X is a continuous random variable. Given the PDF of $X $, and that $Y = g(X) $. The PDF of $Y $ is called a derived distribution.

To calculate the derived distribution, the principal method for doing so is the following two-step approach.

  1. Calculate the CDF $F_Y $ of $Y $ using the formula $$F_Y(y) = P(g(X) \leq y) = \int_{ \set{ x \mid g(x) \leq y }} f_X(x) \d x $$

  2. Differentiate to obtain the PDF of $Y $: $$f_Y(y) = \frac{ \d F_Y }{ \d y } (y) $$

Example: 4.1

Let $X $ be uniform on $[0, 1] $, and let $Y = \sqrt{ X } $. Want to know PDF of $y $.

  1. Calculate the CDF $F_Y$ of $Y $ using the formula $$\begin{align*} F_Y(y) &= P(\sqrt{ x } \leq y) = P(x \leq y^2) \br &= \int_{ -\infty}^{ y^2 } \sqrt{ x } \d x \br &= y^2, 0 \leq y \leq 1 \end{align*}$$

  2. Differentiate to obtain the PDF of $Y $: $$f_Y(y) = F’_Y(y) = \frac{ \d }{ \d y } y^2 = 2y, 0 \leq y \leq 1$$

Outside the range $[0, 1] $, the CDF $F_Y(y) $ is constant, with $F_Y(y) = 0 $ for $y \leq 0 $, and $F_Y(y) = 1 $ for $y \geq 1 $. i.e.

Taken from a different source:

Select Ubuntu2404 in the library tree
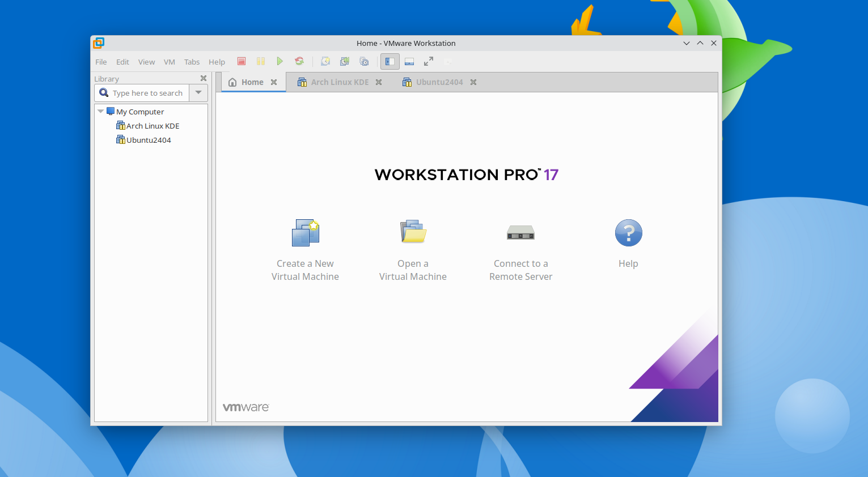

$$F_Y(y) = \begin{cases} 0 & y < 0 \br y^2 & 0 \leq y \leq 1 \br 1 & y > 1 \end{cases}$$

By differentiating, we see that $f_Y(y) = 0 $ for $y $ outside $[0,1] $.

$$ f_y = \begin{cases} 0 & y < 0 \br 2y & 0 \leq y \leq 1 \br 0 & 1 < y \end{cases} $$

Corollary : The Linear Case

Let $X $ be a continuous random variable with PDF $f_(X)$, and let $Y $ be a linear function of $X $, i.e.

$$Y = aX + b $$

where $a $ and $b $ are scalars, with $a \neq 0 $. Then,

$$f_Y(y) = \frac{ 1 }{ \abs{ a }} f_X(\frac{ y - b }{ a }) $$

Proof [expand]

Assuming $a > 0$.

  1. Calculate the CDF $F_Y$ of $Y $ using the formula $$\begin{align*} F_Y(y) &= P(Y \leq y) \br &= P\pare{aX + b \leq y} \br &= P\pare{X \leq \frac{ y-b }{ a }} \br &= F_X\pare{ \frac{ y-b }{ a }} \end{align*}$$

  2. Differentiate to obtain the PDF of $Y $ $$f_Y(y) = \frac{ \d F_Y }{ \d y } (y) = \frac{ 1 }{ a } f_X \pare{ \frac{ y-b }{ a }} $$

It’s easy to verify in a similar way that when $a < 0$, $$f_Y(y) = \frac{ \d F_Y }{ \d y } (y) = -\frac{ 1 }{ a } f_X \pare{ \frac{ y-b }{ a }} $$

$\therefore f_Y(y) = \frac{ 1 }{ \abs{ a }} f_X \pare{ \frac{ y - b }{ a }} $

Corollary : The Monotonic Case

Suppose that $g $ is strictly monotonic and that for some function $h $ and all $x $ in the range of $X $ we have

$$y = g(x) \text{ if and only if } x = h(y) $$

Assume that $h $ is differentiable. Then, the PDF of $Y $ in the region where $f_Y(y) > 0 $ is given by

$$f_Y(y) = f_X(h(y)) \abs{ \frac{ \d h }{ \d y } (y)} $$